Despite challenges posed by the slow Covid-19 vaccine rollout, Fauci recently predicted that the US can vaccinate 70-85% of adults by the end of summer — which could bring a semblance of normalcy to the country by the fall.

‘We’re going to have a party’ but it’ll be a while

But Christakis said the long history of pandemics indicates relative normality may be more like years away. By the beginning of 2022, he predicts, herd immunity will have been reached, with the majority of the population having received the vaccine. But people will still be wearing masks and social distancing. Then there will be a couple of years of recovery from the psychological, social and economic shock of the virus.

“Yes, on an individual level, it’s terrific to get a vaccine but that’s not enough,” he said. “It’s you plus at least half of everyone else vaccinated before you can begin to have a kind of semblance of normality but, even then, it’s like the tsunami has pulled back from the shore but we have to rebuild our houses.”

The end of the pandemic, Christakis predicts, will be followed by a period he likens to a second “roaring 20s” just as after the 1918 flu pandemic.

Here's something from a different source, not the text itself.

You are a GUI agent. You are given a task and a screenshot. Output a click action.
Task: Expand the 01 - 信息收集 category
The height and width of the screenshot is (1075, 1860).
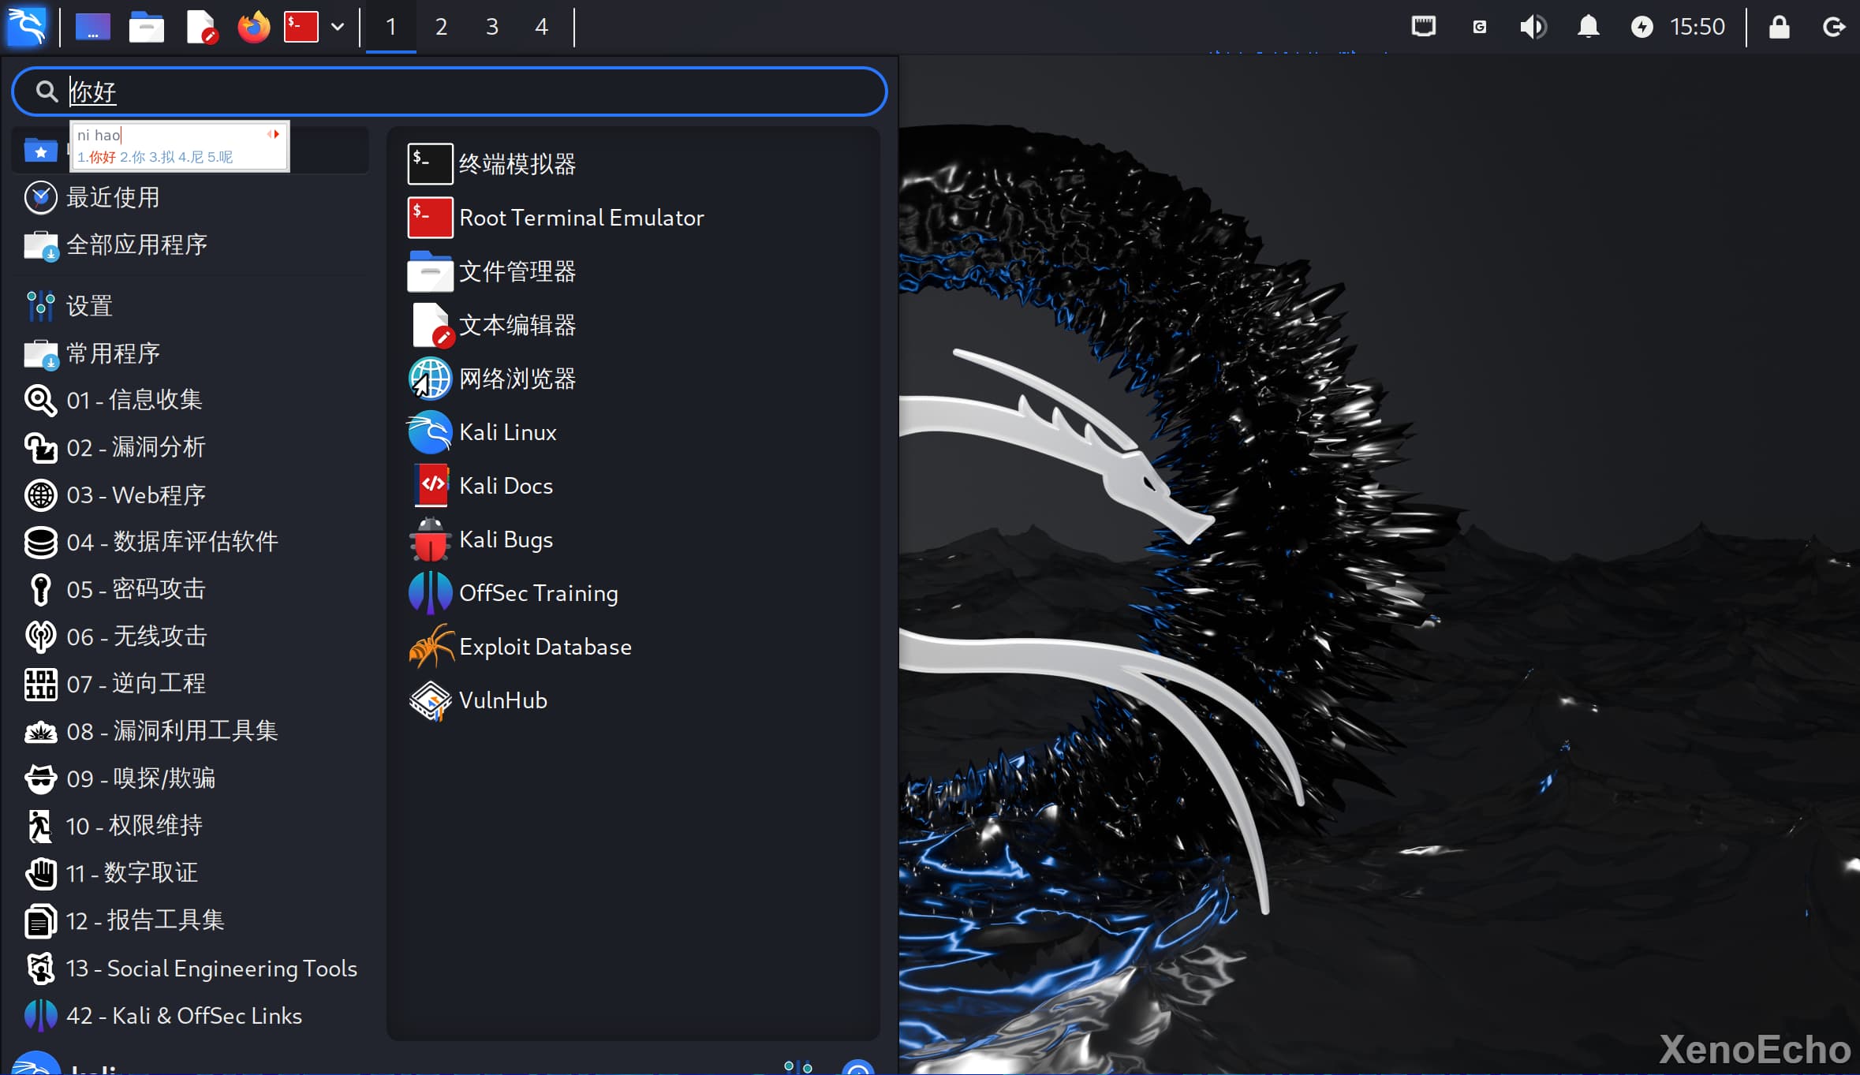pyautogui.click(x=134, y=400)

“Come 2024 we’re going to have a party … a kind of roaring 20s of the 21st century because we will finally have put this 21st century plague behind us,” said Christakis, describing a world of mass consumerism, packed stadiums and concert halls, crowded nightclubs and bars and licentious revelry.

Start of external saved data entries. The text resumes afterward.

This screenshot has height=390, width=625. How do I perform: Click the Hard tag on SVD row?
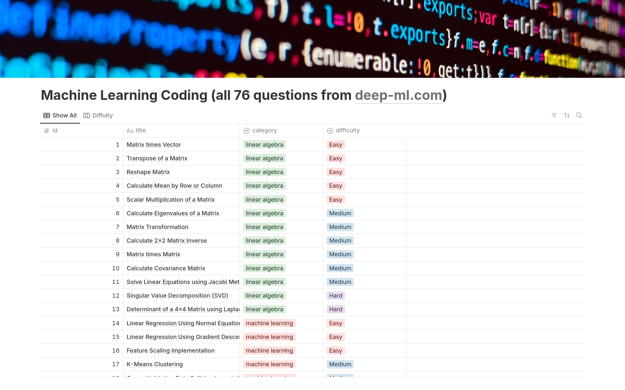point(336,296)
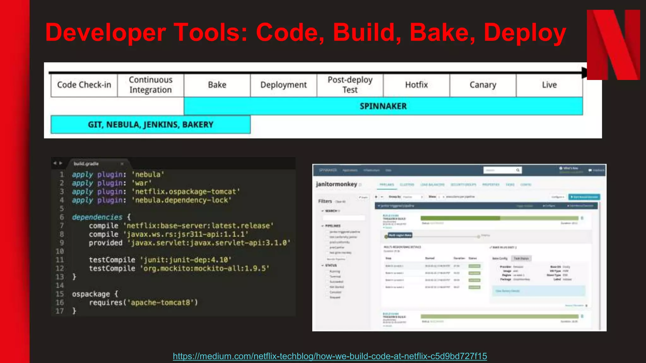Check the Succeeded status filter checkbox
The width and height of the screenshot is (646, 363).
327,282
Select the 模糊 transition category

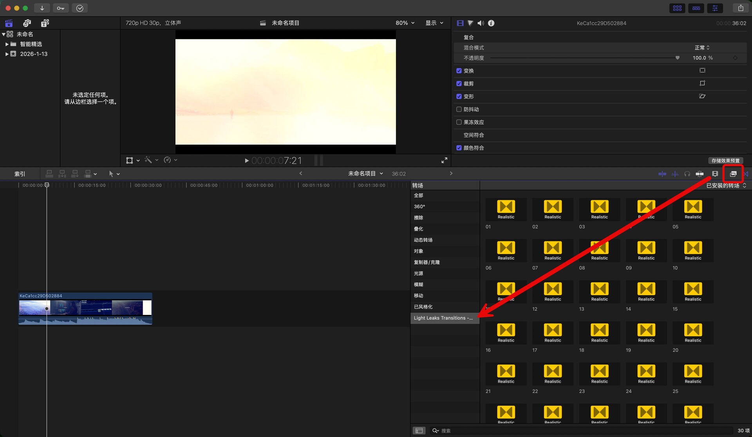419,284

He urged Americans to not despair over the prolonged health crisis and to acknowledge the remarkable scientific achievement of developing vaccines in less than a year.

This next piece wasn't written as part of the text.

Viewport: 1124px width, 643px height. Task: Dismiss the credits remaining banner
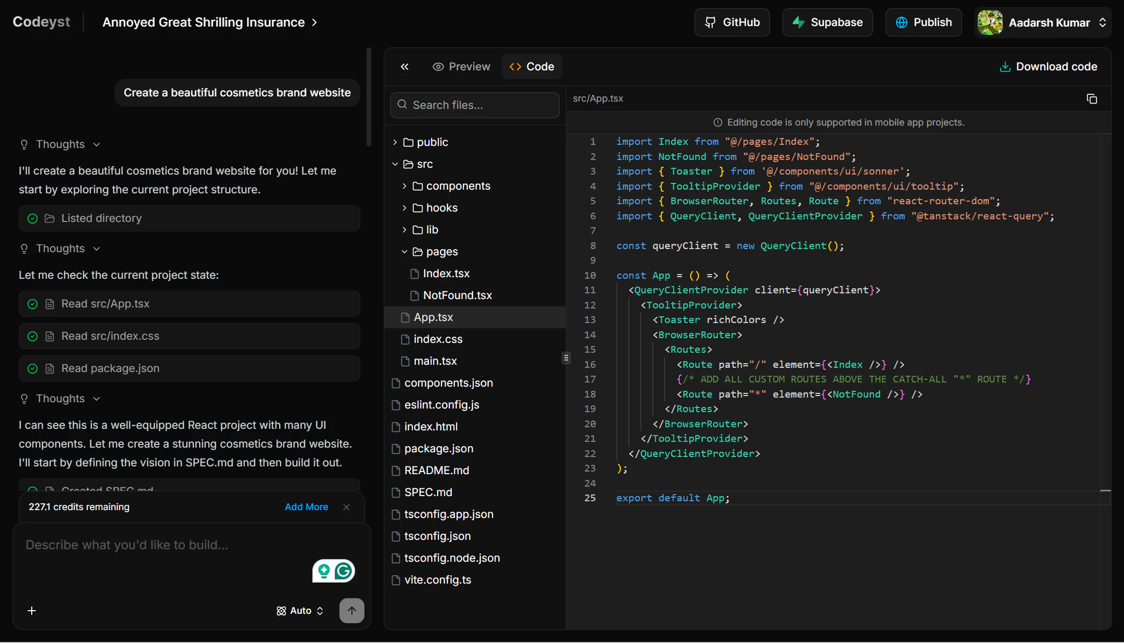[x=346, y=506]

“We’re the first generation of humans ever alive who are confronting this ancient threat of plagues, which humans have been confronting for thousands of years … who have been able to invent an effective specific countermeasure in real time,” he said. “So it’s amazing. It’s totally miraculous and unprecedented.”

He added, “We don’t need to be depressed… But at the same time we need to be realistic and mature, and this fantasy that the vaccine is going to miraculously just suddenly put us back to early 2019, it’s not true, unfortunately. And so I don’t want people’s expectations and hopes to be dashed. I think we need to work together. And let’s not forget we’re still having 3,000 or 4,0000 Americans dying every day.”

The ‘therapeutic value’ of being hopeful

David Blustein, a professor of psychology at Boston College, said it’s important for people “to maintain a hopeful view but also a realistic view that this could be a long haul.”

“First of all, being hopeful has a therapeutic value,” he said. “Being able to be hopeful about the future is useful for us. And it provides us with some protective psychological armor. But we don’t want that hope to be completely unrealistic. So we have to look at past behavior of our society. We’ve been able to develop a vaccine in less than a year and multiple vaccines that work really well.”

In Maryland, Crumrine said organizers now hope to reopen the summer camp for deaf children in the summer of 2022.

“It’s difficult to social distance at camp since many activities require teamwork,” she said. “In the deaf community, we rely heavily on touching, patting shoulders to get attention, giving each other hugs, touching our arms, faces… Too often, deaf children who have hearing parents are stuck at home without sufficient language access because they usually are the only deaf child at home.”

Adrian, the teacher at a high school in the Southern US, wrote in a recent social media post that the long pandemic has driven three colleagues he considered mentors to other professions. He said he, too, has considered leaving but does not want to turn his back on his students.

“As time goes on … we just have more and more stress piled on us,” he said of teachers. “And it feels like my to-do list grows by 10 items every day. And I accomplish maybe two. It feels very overwhelming… We’re just trying to take it a day at a time and get through tomorrow.”